## [SUPPLIED RECORDS]

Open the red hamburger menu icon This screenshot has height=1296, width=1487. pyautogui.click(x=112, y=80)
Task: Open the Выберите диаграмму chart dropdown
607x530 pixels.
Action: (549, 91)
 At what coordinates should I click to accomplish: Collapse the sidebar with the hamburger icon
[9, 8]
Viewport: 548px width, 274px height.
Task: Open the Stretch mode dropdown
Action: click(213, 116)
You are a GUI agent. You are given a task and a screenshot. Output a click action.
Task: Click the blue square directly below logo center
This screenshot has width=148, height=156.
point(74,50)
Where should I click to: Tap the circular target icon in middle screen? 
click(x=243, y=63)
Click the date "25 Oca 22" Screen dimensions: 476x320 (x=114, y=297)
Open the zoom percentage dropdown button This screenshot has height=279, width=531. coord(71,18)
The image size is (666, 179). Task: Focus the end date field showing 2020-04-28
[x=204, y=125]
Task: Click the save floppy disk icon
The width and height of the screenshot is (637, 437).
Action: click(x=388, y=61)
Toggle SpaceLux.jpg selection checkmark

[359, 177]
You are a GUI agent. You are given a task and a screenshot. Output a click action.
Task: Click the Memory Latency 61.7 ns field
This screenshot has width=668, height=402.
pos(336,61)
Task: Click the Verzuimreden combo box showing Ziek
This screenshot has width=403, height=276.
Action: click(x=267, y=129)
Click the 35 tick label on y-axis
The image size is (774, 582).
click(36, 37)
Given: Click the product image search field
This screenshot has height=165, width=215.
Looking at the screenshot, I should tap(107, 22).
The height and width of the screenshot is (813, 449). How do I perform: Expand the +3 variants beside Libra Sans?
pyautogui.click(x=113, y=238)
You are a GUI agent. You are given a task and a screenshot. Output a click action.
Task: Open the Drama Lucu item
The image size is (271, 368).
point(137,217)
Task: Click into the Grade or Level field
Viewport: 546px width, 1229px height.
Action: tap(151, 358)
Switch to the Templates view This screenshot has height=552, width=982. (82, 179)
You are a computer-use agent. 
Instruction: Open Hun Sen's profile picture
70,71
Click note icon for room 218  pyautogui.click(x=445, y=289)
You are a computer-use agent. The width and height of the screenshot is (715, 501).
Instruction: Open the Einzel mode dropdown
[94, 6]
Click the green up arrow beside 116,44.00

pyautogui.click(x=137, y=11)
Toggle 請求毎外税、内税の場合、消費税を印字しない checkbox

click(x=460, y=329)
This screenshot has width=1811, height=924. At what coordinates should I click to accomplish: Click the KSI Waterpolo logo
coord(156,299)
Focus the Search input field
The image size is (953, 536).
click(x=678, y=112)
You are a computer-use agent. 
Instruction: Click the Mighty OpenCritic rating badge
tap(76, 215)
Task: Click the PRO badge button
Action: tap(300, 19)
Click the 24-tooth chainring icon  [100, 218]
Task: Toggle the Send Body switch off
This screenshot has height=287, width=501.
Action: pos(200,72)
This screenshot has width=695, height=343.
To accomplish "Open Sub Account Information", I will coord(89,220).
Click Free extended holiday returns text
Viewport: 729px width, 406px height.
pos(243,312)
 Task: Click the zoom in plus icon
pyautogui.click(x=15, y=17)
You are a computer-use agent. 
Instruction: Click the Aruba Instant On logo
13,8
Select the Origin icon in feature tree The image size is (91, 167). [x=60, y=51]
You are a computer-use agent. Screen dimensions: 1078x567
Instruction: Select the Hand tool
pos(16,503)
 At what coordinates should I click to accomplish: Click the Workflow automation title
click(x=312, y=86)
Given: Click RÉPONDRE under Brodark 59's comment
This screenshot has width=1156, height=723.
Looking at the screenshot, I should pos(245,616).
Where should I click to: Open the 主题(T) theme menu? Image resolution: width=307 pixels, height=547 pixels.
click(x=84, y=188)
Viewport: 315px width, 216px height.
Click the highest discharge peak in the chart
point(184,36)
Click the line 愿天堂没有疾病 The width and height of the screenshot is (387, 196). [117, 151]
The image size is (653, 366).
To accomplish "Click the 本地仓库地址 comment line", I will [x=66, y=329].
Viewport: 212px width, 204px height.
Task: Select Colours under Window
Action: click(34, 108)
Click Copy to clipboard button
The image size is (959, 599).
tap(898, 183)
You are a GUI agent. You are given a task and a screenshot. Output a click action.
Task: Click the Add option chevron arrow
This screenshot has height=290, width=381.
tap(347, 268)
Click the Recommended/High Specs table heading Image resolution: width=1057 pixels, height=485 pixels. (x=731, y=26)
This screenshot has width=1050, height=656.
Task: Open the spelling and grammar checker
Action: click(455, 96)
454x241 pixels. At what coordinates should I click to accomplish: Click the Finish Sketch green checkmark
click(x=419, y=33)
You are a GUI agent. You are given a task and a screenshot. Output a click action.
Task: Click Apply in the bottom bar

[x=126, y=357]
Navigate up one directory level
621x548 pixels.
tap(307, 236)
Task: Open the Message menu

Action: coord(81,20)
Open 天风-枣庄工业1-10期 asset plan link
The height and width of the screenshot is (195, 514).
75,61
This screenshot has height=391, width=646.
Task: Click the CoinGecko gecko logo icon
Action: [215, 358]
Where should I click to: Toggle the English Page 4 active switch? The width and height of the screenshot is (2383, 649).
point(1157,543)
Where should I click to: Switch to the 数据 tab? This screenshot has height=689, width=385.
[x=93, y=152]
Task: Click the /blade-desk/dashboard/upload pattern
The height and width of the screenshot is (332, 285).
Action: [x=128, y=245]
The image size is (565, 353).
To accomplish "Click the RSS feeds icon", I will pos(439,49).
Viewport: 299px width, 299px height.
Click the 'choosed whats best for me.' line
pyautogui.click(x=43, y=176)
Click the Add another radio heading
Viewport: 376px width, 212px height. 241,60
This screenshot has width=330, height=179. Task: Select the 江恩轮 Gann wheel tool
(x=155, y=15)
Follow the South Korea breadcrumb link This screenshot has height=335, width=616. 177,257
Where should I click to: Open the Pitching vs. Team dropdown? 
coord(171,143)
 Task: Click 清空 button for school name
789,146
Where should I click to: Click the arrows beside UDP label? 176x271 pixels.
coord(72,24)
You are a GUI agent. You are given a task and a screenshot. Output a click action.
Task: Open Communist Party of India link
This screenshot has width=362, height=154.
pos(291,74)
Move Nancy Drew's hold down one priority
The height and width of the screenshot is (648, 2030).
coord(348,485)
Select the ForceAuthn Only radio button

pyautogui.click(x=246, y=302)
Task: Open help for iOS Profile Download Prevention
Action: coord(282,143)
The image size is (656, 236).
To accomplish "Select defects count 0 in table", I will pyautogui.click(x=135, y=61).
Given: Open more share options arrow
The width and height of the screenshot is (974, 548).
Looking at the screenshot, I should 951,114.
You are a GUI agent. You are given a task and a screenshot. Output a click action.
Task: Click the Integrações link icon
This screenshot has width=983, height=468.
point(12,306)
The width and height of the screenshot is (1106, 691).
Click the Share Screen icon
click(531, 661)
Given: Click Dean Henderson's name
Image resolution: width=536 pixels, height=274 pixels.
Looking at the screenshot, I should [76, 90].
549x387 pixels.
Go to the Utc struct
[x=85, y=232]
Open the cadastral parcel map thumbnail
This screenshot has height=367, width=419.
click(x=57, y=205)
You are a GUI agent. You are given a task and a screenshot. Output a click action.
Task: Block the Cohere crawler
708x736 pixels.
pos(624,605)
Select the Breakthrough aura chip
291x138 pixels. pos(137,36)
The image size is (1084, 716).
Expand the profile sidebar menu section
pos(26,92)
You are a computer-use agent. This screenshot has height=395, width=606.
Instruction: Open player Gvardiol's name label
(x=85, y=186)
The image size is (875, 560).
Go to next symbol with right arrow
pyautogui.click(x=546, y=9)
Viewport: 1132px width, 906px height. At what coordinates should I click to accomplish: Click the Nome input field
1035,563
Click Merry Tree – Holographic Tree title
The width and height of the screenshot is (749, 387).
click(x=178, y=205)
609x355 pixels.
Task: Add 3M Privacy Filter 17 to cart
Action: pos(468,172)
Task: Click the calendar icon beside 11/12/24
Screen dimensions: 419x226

## [YOUR ASSIGNMENT]
The answer is a bare number: how many lines of the records contain the string "dimensions"?

## [RESPONSE TO THE TASK]
3